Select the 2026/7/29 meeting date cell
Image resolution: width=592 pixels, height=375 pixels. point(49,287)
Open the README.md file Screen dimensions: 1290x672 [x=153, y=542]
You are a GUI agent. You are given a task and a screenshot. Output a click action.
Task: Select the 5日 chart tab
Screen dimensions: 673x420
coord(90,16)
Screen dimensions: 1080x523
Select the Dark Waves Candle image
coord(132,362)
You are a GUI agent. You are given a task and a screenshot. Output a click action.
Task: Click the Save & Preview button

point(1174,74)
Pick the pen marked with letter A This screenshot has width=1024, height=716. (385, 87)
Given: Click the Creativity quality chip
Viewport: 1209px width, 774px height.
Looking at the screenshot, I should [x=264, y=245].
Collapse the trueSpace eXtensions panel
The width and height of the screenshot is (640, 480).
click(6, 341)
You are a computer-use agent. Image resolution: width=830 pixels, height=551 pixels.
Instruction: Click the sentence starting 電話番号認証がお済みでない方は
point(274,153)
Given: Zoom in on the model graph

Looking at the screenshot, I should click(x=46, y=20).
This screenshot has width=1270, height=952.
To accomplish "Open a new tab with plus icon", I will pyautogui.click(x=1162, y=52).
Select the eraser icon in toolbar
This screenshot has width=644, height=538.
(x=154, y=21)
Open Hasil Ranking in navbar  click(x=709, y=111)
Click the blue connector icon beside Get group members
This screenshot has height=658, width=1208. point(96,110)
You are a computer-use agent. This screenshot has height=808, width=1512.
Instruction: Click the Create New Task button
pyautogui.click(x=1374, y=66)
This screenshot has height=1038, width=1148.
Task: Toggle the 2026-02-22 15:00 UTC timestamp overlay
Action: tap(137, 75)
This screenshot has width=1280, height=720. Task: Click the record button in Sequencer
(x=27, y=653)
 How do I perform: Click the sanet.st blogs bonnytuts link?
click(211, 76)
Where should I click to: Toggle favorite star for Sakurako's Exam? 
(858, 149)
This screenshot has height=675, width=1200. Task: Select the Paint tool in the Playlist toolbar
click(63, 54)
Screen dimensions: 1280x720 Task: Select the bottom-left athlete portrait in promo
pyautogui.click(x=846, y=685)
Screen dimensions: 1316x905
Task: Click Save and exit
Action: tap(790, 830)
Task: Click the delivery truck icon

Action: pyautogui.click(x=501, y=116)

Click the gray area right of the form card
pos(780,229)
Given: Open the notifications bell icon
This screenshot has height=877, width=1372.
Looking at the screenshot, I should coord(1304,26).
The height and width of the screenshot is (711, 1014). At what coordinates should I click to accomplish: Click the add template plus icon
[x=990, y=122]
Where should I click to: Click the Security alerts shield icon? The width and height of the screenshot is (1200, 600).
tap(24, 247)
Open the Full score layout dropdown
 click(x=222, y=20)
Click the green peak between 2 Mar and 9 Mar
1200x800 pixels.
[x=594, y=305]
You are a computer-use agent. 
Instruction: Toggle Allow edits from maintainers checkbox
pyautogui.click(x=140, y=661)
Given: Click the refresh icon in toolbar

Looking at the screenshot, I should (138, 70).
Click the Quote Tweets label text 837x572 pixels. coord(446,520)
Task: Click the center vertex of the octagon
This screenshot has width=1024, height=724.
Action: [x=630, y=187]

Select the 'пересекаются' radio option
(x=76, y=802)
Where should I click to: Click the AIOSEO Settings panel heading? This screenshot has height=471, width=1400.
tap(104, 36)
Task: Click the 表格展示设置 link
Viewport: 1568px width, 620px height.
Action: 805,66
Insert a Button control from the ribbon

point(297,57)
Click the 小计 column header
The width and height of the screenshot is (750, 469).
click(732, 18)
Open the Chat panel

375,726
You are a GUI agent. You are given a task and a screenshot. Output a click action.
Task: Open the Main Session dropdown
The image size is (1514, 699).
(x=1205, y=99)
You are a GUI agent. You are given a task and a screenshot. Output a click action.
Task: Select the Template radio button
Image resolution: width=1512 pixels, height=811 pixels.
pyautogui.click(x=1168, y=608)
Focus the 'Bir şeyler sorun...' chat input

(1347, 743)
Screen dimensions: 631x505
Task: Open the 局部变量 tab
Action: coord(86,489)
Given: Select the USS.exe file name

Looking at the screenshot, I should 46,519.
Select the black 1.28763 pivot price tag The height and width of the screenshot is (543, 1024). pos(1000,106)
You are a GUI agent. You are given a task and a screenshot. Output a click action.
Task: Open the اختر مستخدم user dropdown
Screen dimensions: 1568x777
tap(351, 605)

####

WHAT THE EXERCISE ASKS: Copy out word for word every line above, from the line containing "This screenshot has height=675, width=1200." down to the line containing "Click the Quote", with both of those lines included.

SOLVED PROBLEM:
This screenshot has height=675, width=1200. Task: Select the Paint tool in the Playlist toolbar
click(63, 54)
Screen dimensions: 1280x720 Task: Select the bottom-left athlete portrait in promo
pyautogui.click(x=846, y=685)
Screen dimensions: 1316x905
Task: Click Save and exit
Action: tap(790, 830)
Task: Click the delivery truck icon

Action: pyautogui.click(x=501, y=116)

Click the gray area right of the form card
pos(780,229)
Given: Open the notifications bell icon
This screenshot has height=877, width=1372.
Looking at the screenshot, I should coord(1304,26).
The height and width of the screenshot is (711, 1014). At what coordinates should I click to accomplish: Click the add template plus icon
[x=990, y=122]
Where should I click to: Click the Security alerts shield icon? The width and height of the screenshot is (1200, 600).
tap(24, 247)
Open the Full score layout dropdown
 click(x=222, y=20)
Click the green peak between 2 Mar and 9 Mar
1200x800 pixels.
[x=594, y=305]
You are a computer-use agent. 
Instruction: Toggle Allow edits from maintainers checkbox
pyautogui.click(x=140, y=661)
Given: Click the refresh icon in toolbar

Looking at the screenshot, I should (138, 70).
Click the Quote Tweets label text 837x572 pixels. coord(446,520)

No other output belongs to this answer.